== PROBLEM REQUIREMENTS ==
Please find every line in the entries below that contains the string "Bocklet", and copy it.

———

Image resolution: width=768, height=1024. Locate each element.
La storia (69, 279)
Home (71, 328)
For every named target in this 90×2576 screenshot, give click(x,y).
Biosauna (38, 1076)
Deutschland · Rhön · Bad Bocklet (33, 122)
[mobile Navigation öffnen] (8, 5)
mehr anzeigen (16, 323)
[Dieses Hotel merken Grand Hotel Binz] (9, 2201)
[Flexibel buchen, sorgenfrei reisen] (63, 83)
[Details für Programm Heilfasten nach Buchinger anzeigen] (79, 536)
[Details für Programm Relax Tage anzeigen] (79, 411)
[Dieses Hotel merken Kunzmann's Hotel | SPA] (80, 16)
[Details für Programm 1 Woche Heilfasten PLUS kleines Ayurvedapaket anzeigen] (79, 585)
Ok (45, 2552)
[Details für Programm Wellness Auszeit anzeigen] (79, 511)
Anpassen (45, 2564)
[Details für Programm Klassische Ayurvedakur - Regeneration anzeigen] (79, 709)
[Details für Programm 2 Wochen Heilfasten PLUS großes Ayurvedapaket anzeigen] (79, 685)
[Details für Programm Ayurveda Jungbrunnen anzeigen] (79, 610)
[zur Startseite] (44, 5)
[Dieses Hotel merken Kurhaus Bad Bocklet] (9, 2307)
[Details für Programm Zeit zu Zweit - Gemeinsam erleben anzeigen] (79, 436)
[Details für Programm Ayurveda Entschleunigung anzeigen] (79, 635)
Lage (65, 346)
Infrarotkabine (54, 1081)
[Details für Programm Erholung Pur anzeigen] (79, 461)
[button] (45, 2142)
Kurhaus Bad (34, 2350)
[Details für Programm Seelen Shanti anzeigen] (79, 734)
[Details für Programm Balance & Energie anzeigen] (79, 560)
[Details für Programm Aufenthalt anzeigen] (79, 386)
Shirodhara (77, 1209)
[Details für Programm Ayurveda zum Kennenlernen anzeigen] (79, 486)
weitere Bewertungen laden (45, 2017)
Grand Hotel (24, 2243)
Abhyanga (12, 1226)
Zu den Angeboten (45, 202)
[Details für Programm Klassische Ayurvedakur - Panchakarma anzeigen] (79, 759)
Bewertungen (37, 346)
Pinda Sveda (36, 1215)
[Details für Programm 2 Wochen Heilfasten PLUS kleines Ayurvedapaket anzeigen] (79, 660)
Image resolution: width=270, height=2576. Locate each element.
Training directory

———

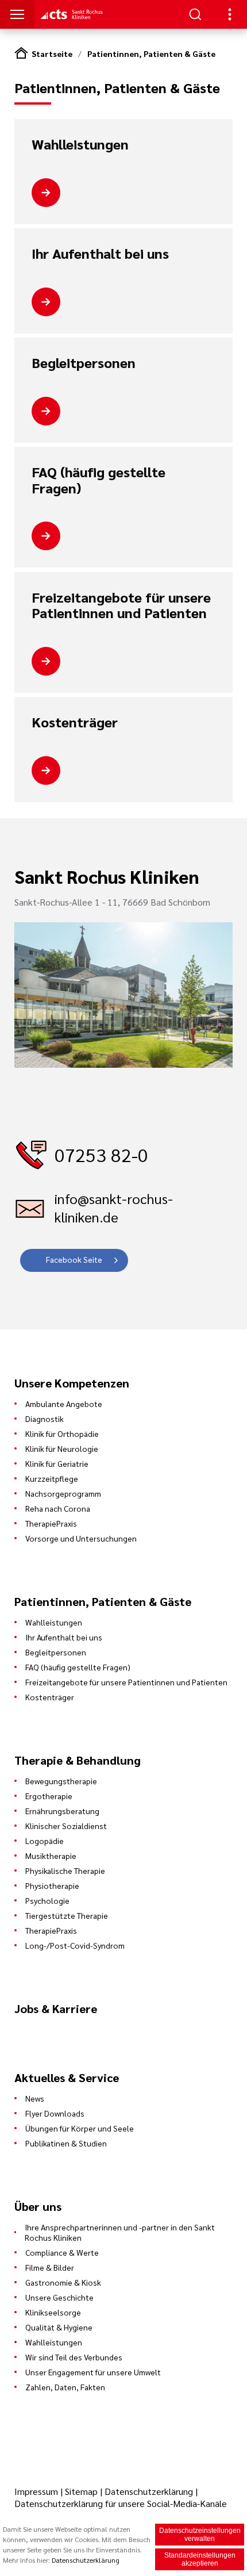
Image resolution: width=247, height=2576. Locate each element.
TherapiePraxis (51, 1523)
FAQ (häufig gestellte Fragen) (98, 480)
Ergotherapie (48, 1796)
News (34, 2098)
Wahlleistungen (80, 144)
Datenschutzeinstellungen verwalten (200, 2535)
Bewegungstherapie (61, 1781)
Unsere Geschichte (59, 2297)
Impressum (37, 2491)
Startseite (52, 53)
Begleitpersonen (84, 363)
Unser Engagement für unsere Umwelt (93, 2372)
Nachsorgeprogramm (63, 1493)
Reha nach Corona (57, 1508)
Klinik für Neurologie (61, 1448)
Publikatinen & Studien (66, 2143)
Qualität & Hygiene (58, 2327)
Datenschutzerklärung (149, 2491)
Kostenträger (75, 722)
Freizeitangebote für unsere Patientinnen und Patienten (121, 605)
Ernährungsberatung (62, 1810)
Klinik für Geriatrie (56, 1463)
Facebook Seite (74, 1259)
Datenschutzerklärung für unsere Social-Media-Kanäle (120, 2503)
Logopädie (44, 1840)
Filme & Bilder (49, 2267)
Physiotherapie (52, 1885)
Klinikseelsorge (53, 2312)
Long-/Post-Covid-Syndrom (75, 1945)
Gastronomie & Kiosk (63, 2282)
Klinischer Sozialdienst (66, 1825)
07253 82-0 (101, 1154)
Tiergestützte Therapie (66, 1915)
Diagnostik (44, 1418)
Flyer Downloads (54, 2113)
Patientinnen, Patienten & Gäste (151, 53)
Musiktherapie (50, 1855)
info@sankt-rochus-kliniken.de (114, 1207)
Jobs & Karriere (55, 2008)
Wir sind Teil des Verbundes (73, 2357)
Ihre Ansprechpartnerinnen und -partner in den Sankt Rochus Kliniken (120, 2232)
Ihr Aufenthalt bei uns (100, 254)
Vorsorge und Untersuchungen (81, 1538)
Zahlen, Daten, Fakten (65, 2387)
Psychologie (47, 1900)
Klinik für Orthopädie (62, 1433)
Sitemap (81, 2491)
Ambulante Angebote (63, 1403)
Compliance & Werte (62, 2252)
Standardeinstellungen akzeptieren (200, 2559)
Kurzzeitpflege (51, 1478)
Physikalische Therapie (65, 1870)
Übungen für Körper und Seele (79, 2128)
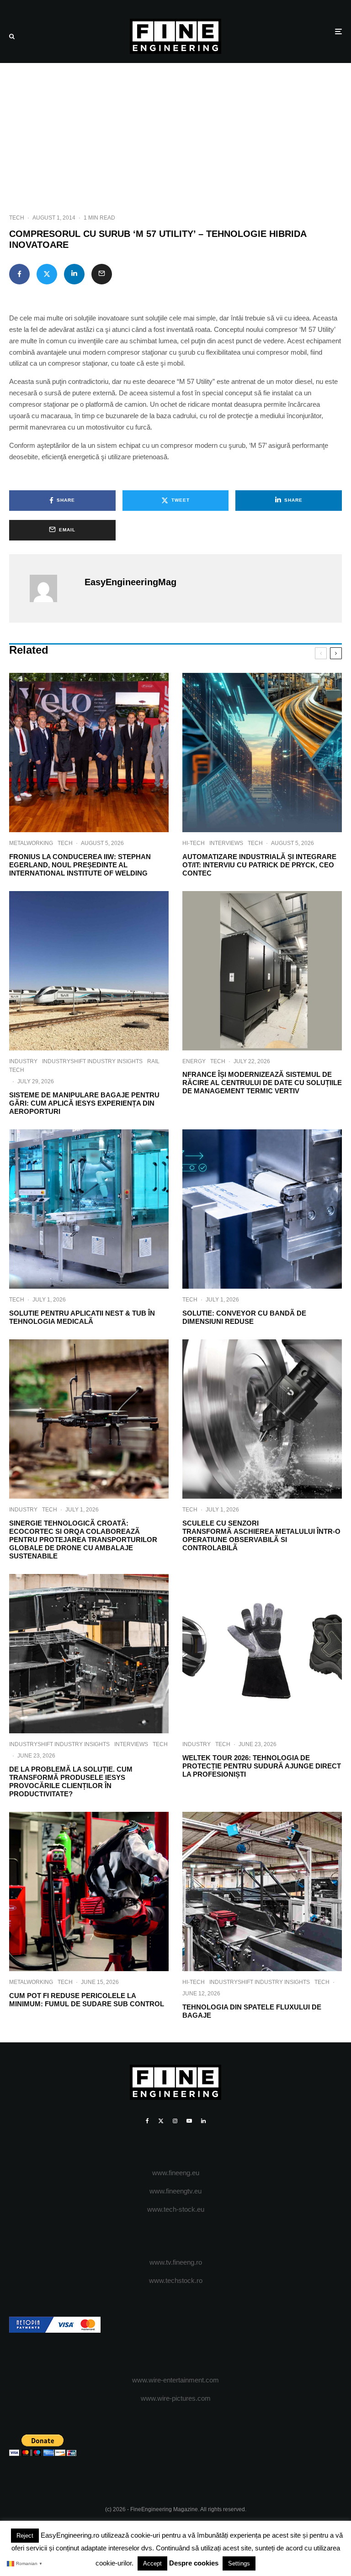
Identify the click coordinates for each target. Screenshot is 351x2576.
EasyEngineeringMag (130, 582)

———

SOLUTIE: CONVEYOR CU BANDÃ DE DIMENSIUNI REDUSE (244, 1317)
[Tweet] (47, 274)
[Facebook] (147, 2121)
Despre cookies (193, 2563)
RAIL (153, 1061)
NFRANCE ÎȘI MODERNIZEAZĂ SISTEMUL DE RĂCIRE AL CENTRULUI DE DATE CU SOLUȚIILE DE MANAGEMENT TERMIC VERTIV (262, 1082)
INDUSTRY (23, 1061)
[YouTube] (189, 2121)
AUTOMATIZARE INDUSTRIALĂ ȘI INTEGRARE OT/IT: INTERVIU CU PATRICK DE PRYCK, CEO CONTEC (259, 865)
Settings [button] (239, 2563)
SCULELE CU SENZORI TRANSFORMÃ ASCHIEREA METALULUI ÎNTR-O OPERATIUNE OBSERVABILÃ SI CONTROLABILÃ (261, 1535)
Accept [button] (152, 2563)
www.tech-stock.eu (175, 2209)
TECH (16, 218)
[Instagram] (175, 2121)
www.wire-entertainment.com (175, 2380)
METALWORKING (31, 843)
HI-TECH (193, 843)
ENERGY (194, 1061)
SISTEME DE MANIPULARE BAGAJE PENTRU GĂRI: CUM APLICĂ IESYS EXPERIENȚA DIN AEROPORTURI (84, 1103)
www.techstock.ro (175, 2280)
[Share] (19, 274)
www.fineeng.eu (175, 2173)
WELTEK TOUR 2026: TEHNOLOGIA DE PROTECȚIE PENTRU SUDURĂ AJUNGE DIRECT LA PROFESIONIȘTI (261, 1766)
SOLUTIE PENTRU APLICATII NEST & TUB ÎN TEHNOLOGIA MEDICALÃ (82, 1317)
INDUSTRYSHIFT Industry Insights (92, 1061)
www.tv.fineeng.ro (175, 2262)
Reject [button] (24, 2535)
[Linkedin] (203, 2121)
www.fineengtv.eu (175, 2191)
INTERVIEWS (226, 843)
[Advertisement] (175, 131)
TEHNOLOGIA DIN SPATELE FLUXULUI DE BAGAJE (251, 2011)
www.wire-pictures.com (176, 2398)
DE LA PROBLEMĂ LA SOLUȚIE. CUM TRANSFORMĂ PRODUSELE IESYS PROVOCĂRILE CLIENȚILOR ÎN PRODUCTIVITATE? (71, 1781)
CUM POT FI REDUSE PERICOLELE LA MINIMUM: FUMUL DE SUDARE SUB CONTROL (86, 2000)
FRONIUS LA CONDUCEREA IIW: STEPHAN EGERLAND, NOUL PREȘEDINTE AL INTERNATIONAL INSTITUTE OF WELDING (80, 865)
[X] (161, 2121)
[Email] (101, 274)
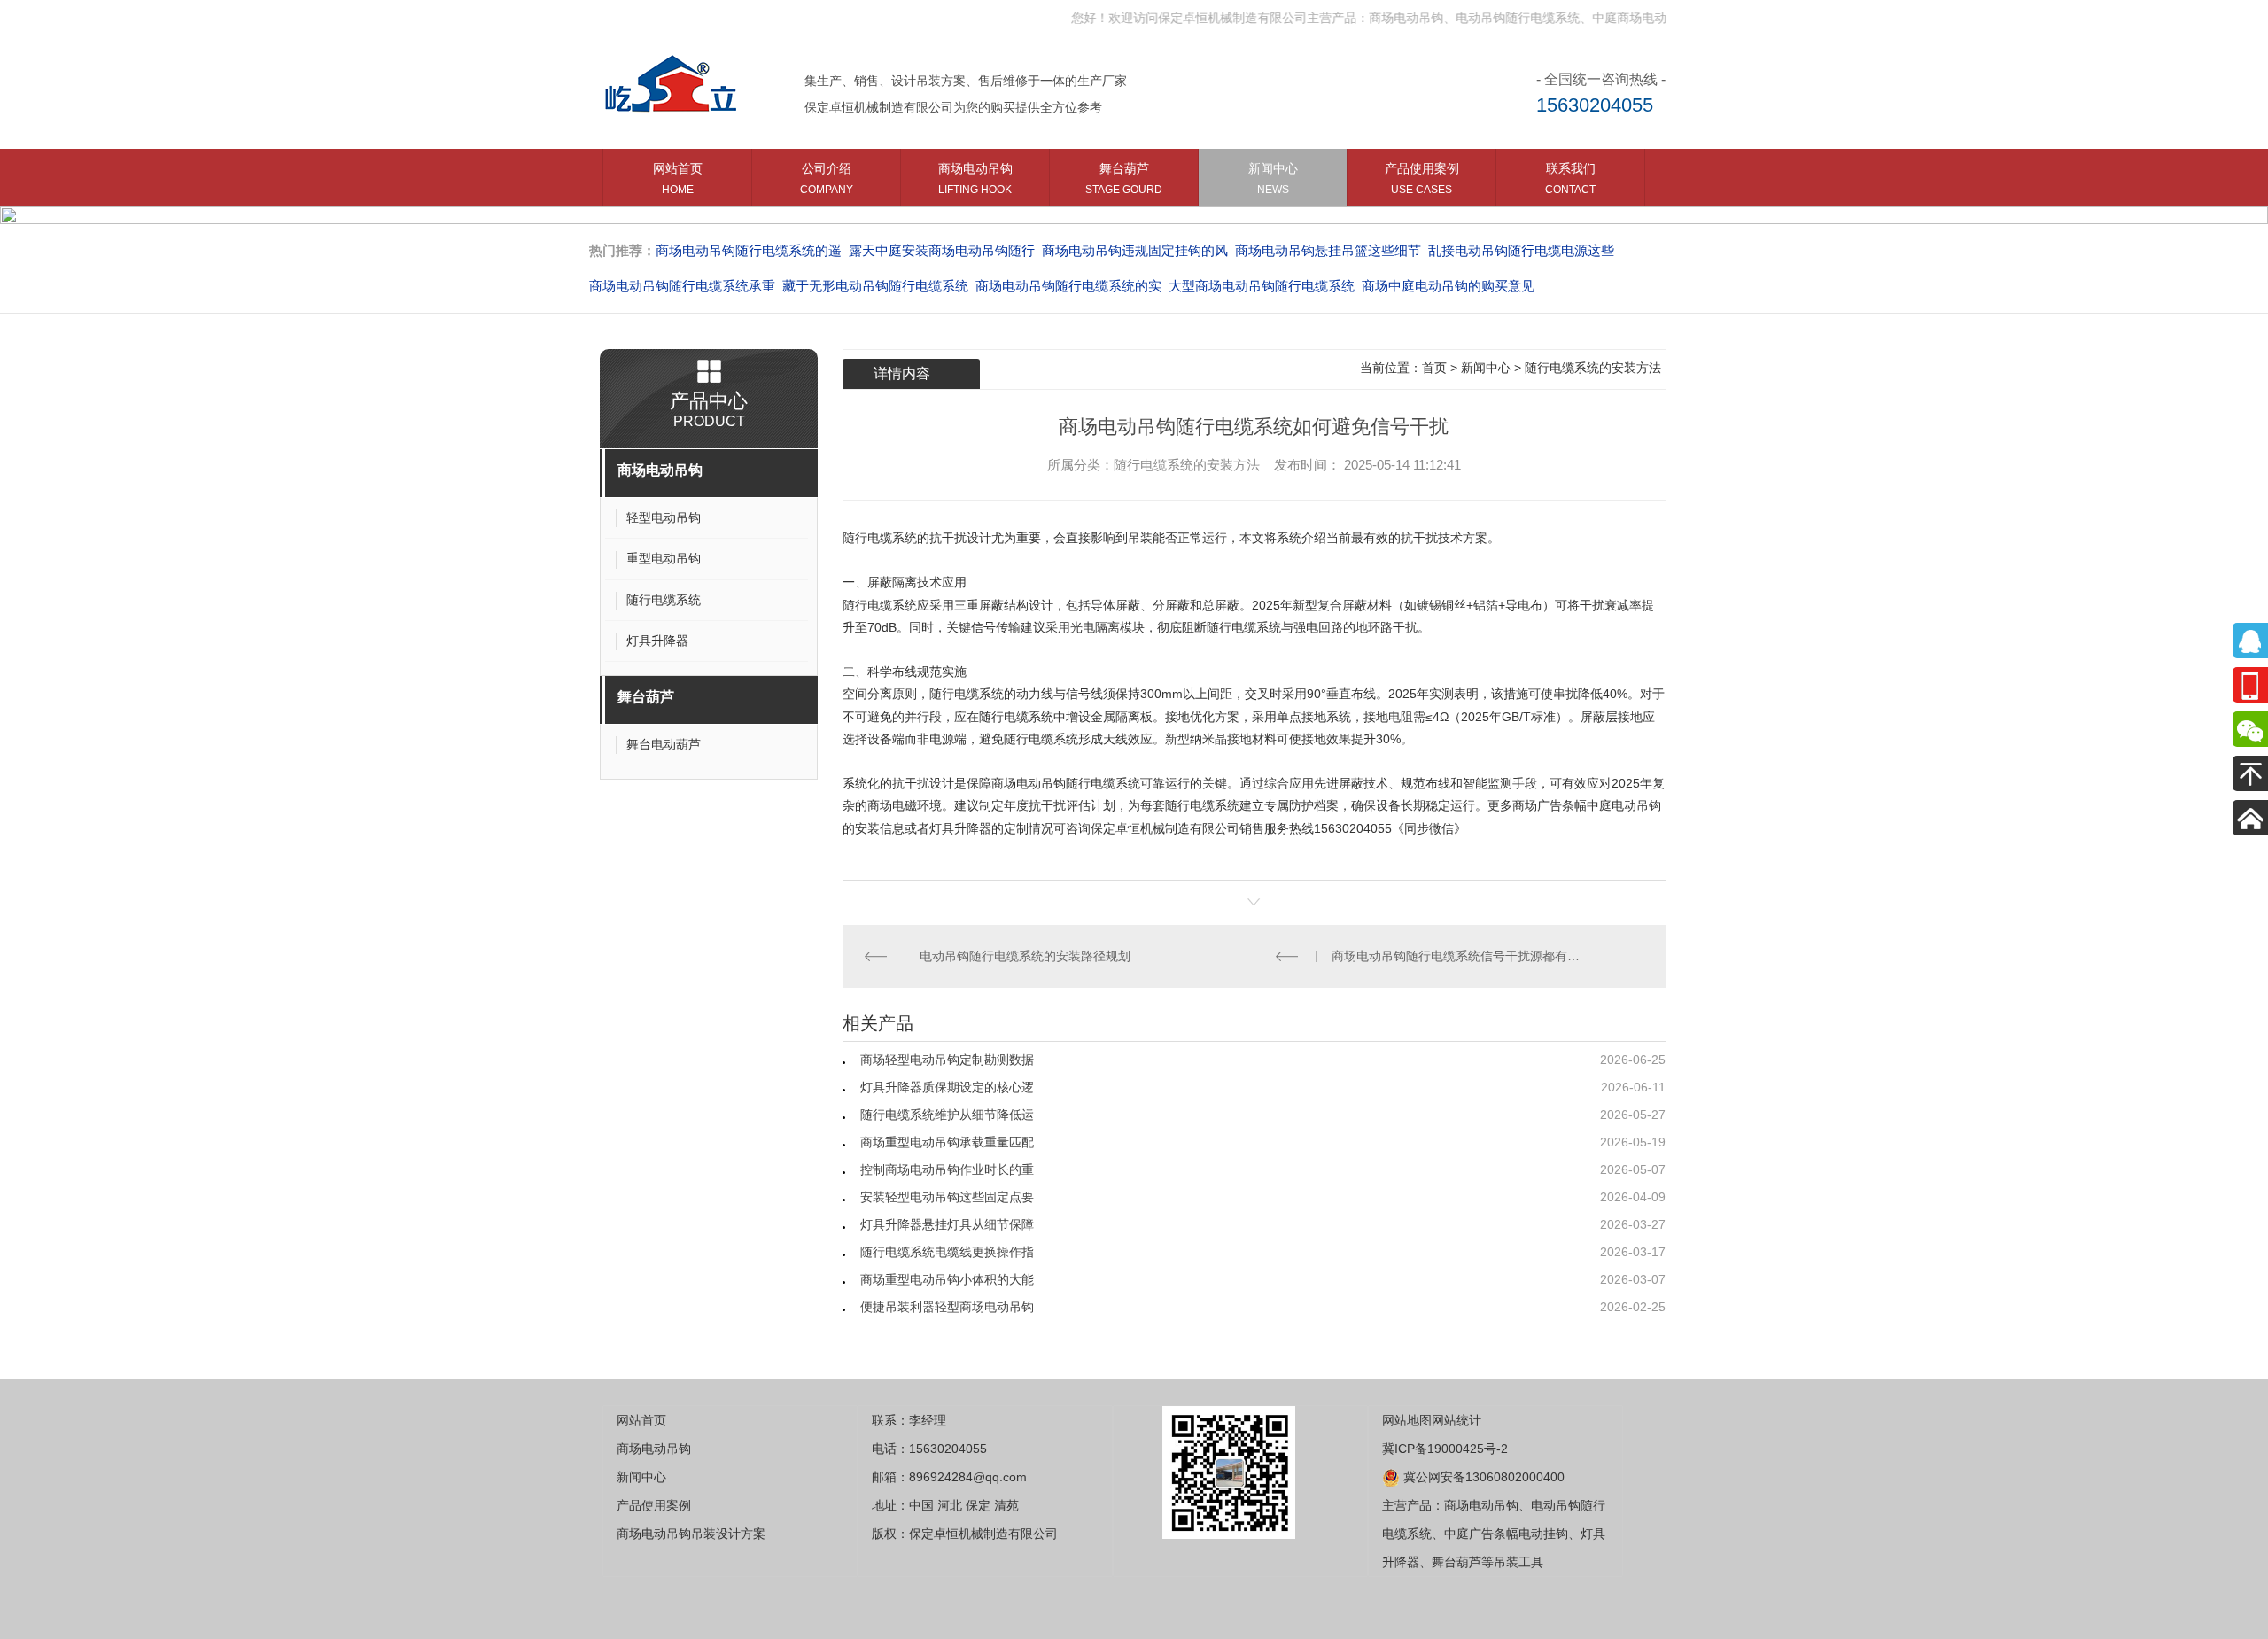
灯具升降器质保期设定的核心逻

———

== RESPONSE TO THE EXERCISE ==
Deutschland · Rhön · Bad Bocklet (33, 122)
[Dieses Hotel merken Kurhaus Bad Bocklet] (9, 2307)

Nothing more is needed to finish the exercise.